Editor’s note: This week, to mark the 400th anniversary of William Shakespeare’s death, we will be running a series of stories examining the links between food and the Bard.
In Shakespeare’s time, England was a hungry and volatile nation.
Cycles of endless, torrential rain repeatedly wiped out crops and drove up food prices. Both bread and ale demanded increasingly expensive wheat and barley. And some tried to make a quick shilling off the catastrophe by hoarding grain and holding it back from the open market — thus hiking up food bills even further.
The result? Political disorder and social unrest. Shakespeare tried to make meaning of it all by transforming the national drama into stories for the stage.
Take A Midsummer Night’s Dream. It’s an upside-down world where authority is all out of whack: The fairy king and queen battle for power, a headstrong daughter defies her father, and Puck turns just about everything the wrong way round. Titania, the fairy queen, has a theory about why they can’t get it together: fog, flood, village greens “filled up with mud,” the “drowned field,” and the young corn that “rotted” before it ripened. Chaos in the social realm, Shakespeare poetically hints, springs from chaos in the natural world.
But in Coriolanus, the playwright makes the struggle real. The play, based on the life of the legendary Roman leader Caius Marcius Coriolanus, opens with citizens armed with “staves, clubs, and other weapons” in protest against the city fathers they accuse of hoarding grain while the populace starves. The resistance leader insists he fights “in hunger for bread, not thirst for revenge” — even as he rallies the masses to rebellion “rather to die than to famish.”
Then Menenius – a Roman patrician who brags about his own indulgences — tries to fob off the citizens by blaming “the gods” (i.e. the weather) rather than the politicians. The citizens don’t buy it. As Theodore Leinwand, professor of English at the University of Maryland, tells me, there was a popular saying of the time: “The belly has no ears.” In other words, hungry people don’t want to listen to fat-cat speeches about “being patient.”

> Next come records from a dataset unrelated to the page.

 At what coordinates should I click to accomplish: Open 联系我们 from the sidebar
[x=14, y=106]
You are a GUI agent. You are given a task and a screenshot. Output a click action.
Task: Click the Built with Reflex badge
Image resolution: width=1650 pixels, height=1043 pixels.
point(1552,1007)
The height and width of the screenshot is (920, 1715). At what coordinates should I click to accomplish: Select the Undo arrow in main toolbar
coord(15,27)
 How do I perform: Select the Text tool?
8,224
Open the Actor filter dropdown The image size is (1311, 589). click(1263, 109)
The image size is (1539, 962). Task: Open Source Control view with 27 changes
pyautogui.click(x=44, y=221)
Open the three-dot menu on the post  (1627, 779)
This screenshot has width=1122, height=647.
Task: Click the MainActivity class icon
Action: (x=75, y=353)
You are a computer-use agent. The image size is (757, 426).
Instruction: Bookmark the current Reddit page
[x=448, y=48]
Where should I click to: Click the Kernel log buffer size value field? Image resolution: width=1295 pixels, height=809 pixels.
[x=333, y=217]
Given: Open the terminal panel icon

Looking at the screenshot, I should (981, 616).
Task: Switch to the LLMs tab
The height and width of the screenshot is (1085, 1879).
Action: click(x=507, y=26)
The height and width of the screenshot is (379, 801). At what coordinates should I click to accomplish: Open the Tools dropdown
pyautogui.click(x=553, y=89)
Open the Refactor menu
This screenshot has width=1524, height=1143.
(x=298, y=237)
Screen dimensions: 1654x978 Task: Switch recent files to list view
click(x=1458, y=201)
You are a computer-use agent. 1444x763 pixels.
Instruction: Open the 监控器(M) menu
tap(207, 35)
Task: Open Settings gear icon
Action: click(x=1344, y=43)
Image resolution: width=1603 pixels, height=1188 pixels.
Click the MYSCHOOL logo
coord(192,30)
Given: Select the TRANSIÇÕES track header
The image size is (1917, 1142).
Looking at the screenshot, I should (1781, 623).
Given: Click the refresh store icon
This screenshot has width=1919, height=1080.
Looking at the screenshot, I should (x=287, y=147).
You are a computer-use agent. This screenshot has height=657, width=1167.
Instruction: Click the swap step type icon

And during Shakespeare’s time, the English people were plenty hungry. The country saw at least 40 food riots between 1586 and 1631, as historian Buchanan Sharp records in his classic work In Contempt of All Authority. Shakespeare was new on the London scene just as the city was rocked by the food riots of the 1590s. And the bard well knew the hunger-fuelled 1608 “Midland Rising” that affected his home turf in Warwickshire.. Scholars suggest Shakespeare drew on both in writing Coriolanus.
Throughout these hard years, Queen Elizabeth I and her successor, King James I, issued edicts that banned “rich owners of corn” from hoarding the crop, “thereby to increase the prices.” Justices of the peace were called on to prevent just such profiteering.
Even Shakespeare was fined for being a grain speculator. At the same time, wealthy landowners living it up in London were royally rebuked for not returning to their country manors to provide relief for the “multitude of poor people.”
And who exactly were this hungry “multitude?”
“The ‘middling sort’,” says Leinwand – basically, the same group of people that “slowly, over hundreds of years, morphs into what we call the middle class.” In Jacobean times, that meant people like craftsmen and tradesmen – like goldsmiths, haberdashers and leather sellers.
But these “middling sort” were in “a tenuous position in Shakespeare’s day,” explains Leinwand, “just as the middle class is today.” It didn’t take much to slide into “the poorer sort” – or what 1-percenter Coriolanus viciously disregards as the “rank-scented many.”
These connections between Shakespeare’s time and our own are even sharper for professor Richard Marggraf Turley of the U.K.’s University of Aberystwyth, who co-wrote a book that explores the ways in which food anxieties manifest in literature.
Today’s “anxieties and crises around food and food security aren’t new,” Turley says, “and the problems have not significantly evolved.” He says in plays like Coriolanus and King Lear, Shakespeare explored “the psychology of these issues and the way they play through the populace.”
Indeed, though King Lear is often thought of as a family drama, Turley and his co-authors argue that, at its core, the play is really about food insecurity.
When Lear divides up his kingdom, his daughter Cordelia is granted “the grain-growing areas,” but her sisters, Goneril and Regan, are stuck with Scotland and Wales, which don’t produce bread. “Of course the two sisters are going to invade,” says Turley – otherwise, “they can’t feed their people.”
And Shakespeare, he points out, “who grew up in and returned to Warwickshire, the bread basket of England, was best placed to write about food riots and food constraints.”
But while food was – and remains — political, argues Leinwand, “given that it’s Shakespeare, it’s also a metaphor. It’s a way of exploring what it means to be a human, which is what it means to be needy, to have hunger and desire.”